** Opening MATERIAL PROVIDED block **

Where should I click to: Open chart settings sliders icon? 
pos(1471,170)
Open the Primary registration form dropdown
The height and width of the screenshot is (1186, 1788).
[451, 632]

** Closing MATERIAL PROVIDED block **

Reproduce the entries above in full and exactly.

Where should I click to: Open chart settings sliders icon? 
pos(1471,170)
Open the Primary registration form dropdown
The height and width of the screenshot is (1186, 1788).
[451, 632]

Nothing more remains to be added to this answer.